### TASK DIRECTIONS
According to the page text on isoform prediction tools, why did the authors examine exon boundary locations separately from the alignment-based similarity? Answer in one to three sentences.

### PAGE TEXT

In terms of computational resources, StringTie2 had by far the smallest computational footprint, finishing in under 3 min and with <30 MB of RAM. Freddie had a memory footprint of ∼1.4GB while FLAIR memory use maxed at 9.1 GB. FLAIR outperformed Freddie in CPU time use, occupying the CPU for 77 min compared with Freddie’s 125 min. Note that roughly two-thirds of Freddie’s CPU time is spent in the Gurobi ILP solver. For the full details of the computational resource use of the different tools, including the different stages of Freddie, refer to Supplementary Tables S1 and S2.
Assessing the resolution of exon boundaries
The alignment-based similarity provides us with a good assessment of the structure of the predicted isoforms and their ground truth counterparts. However, it is also important to understand the accuracy of the exact locations of exon boundaries generated by the different tools. Therefore, we extracted the set genomic locations of the exon boundaries of the GTIs and of the predicted isoforms of each tool. For each tool, we counted for each exon boundary locus the number of ground truth exon boundaries it has as a neighbor in a neighborhood of ±10 bp. Figure 8 illustrates a histogram of these counts for the tested tools. As expected, we observe that FLAIR has the highest exon boundary resolution, with its histogram tightly concentrated at position zero. Freddie and StringTie2 have similar distributions. Generally speaking, all tools have histograms tightly concentrated around the zero position, indicating high base-level resolution across all tools.
Real data experiments
Data generation
We generated a real mRNA transcriptomic dataset using the Oxford Nanopore Technologies PromethION cDNA sequencing platform (chemistry kit SQK-PBK004 and R9.4.1 flow cell). We also generated a matched RNA-seq paired SR dataset using Illumnia’s HiSeq 2x150 sequencing platform. The mRNA material for both datasets was extracted from the same LNCaP prostate cancer cell line This cell line is widely used as a first step model for stages of prostate cancer. In these experiments, we focused on a randomly selected set of 294 genes with various degrees of expected isoform complexity (according to the ENSEMBL database). The selection process is detailed on a Jupyter notebook in Section S3 of the Supplementary Data.

### DATA EXTRACTS
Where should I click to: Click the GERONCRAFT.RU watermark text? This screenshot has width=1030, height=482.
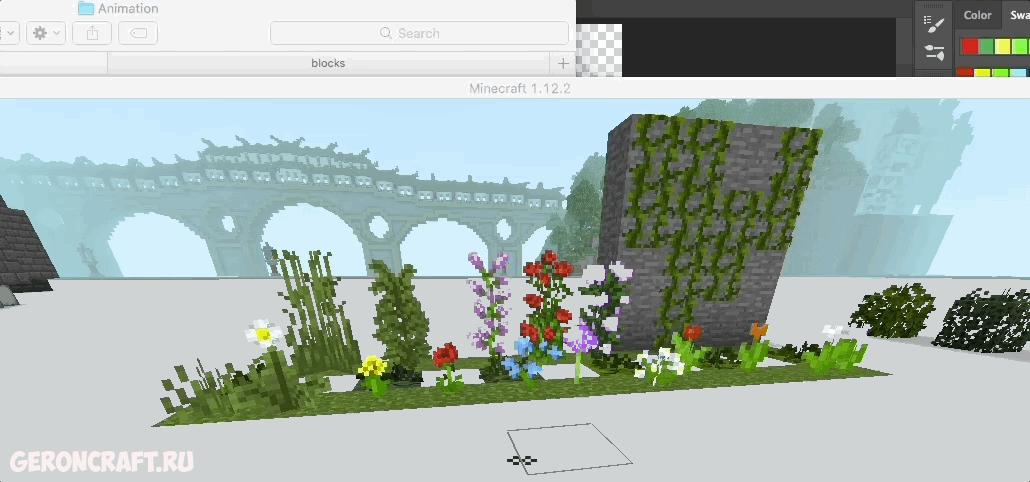point(101,461)
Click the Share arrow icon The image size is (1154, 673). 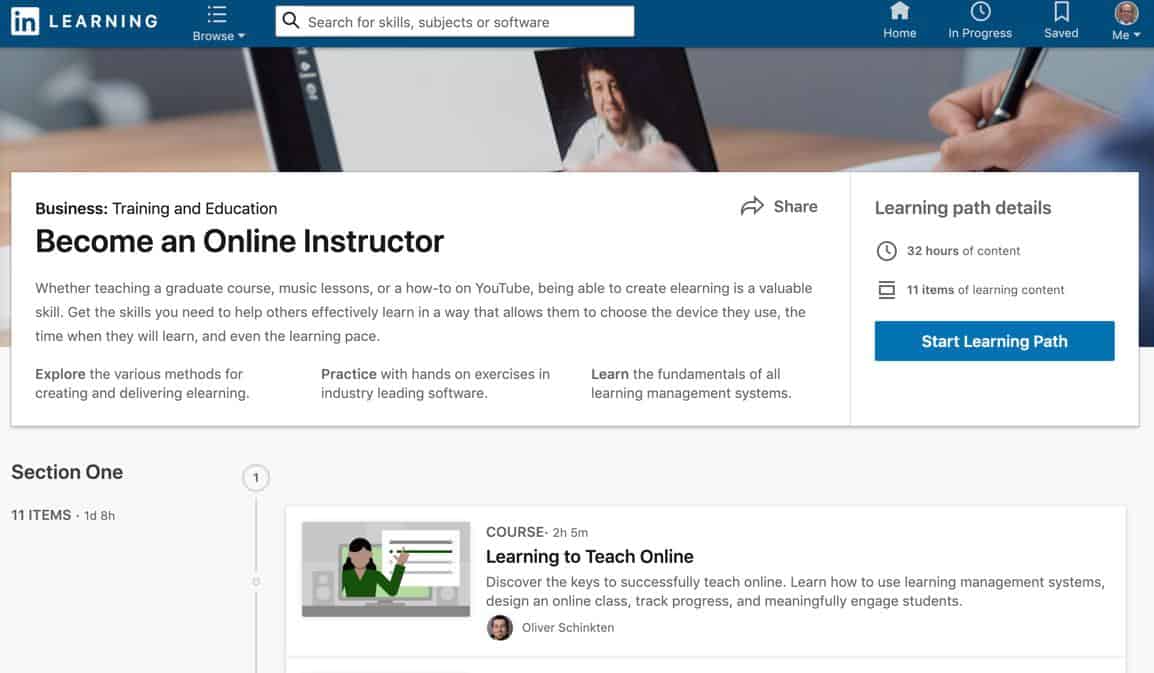(752, 206)
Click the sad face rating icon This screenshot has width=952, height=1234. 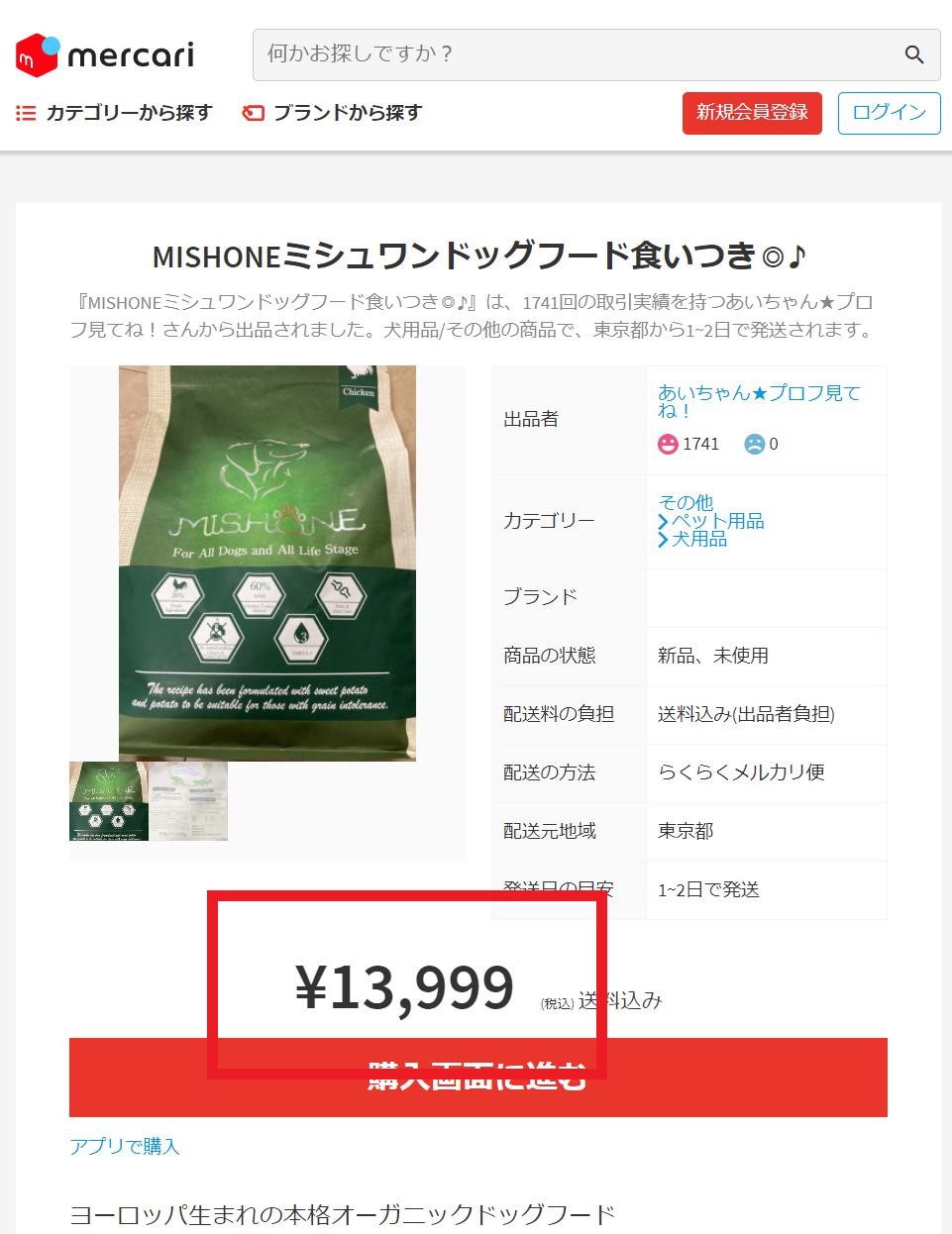tap(754, 444)
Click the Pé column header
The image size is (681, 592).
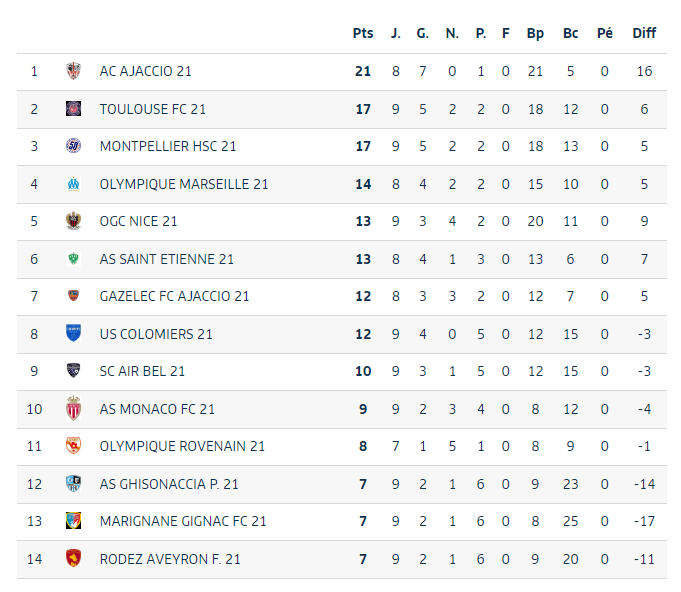[x=604, y=33]
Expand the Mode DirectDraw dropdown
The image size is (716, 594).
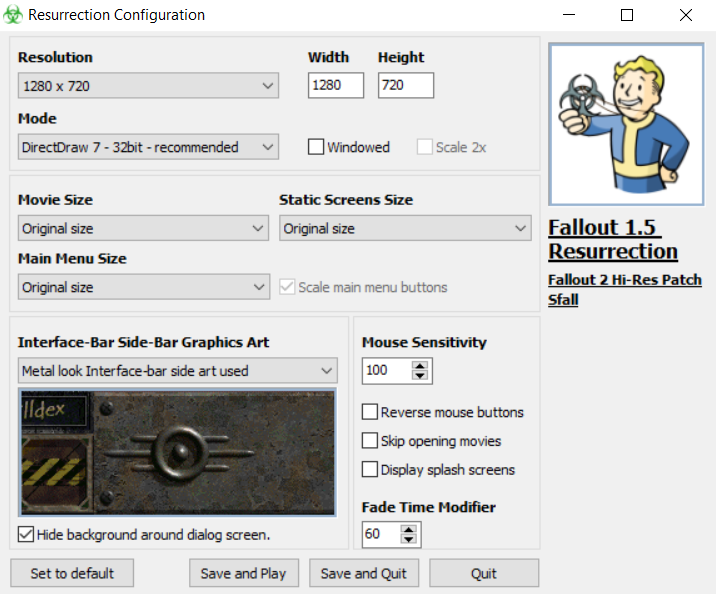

### RESPONSE
The alignment-based similarity gives a good assessment of the structure of the predicted isoforms against their ground truth counterparts. It is also important to know how accurately each tool places the exact exon boundaries. For that reason, the authors extracted the genomic exon boundary locations of the GTIs and of each tool's predicted isoforms and compared them within a ±10 bp neighborhood.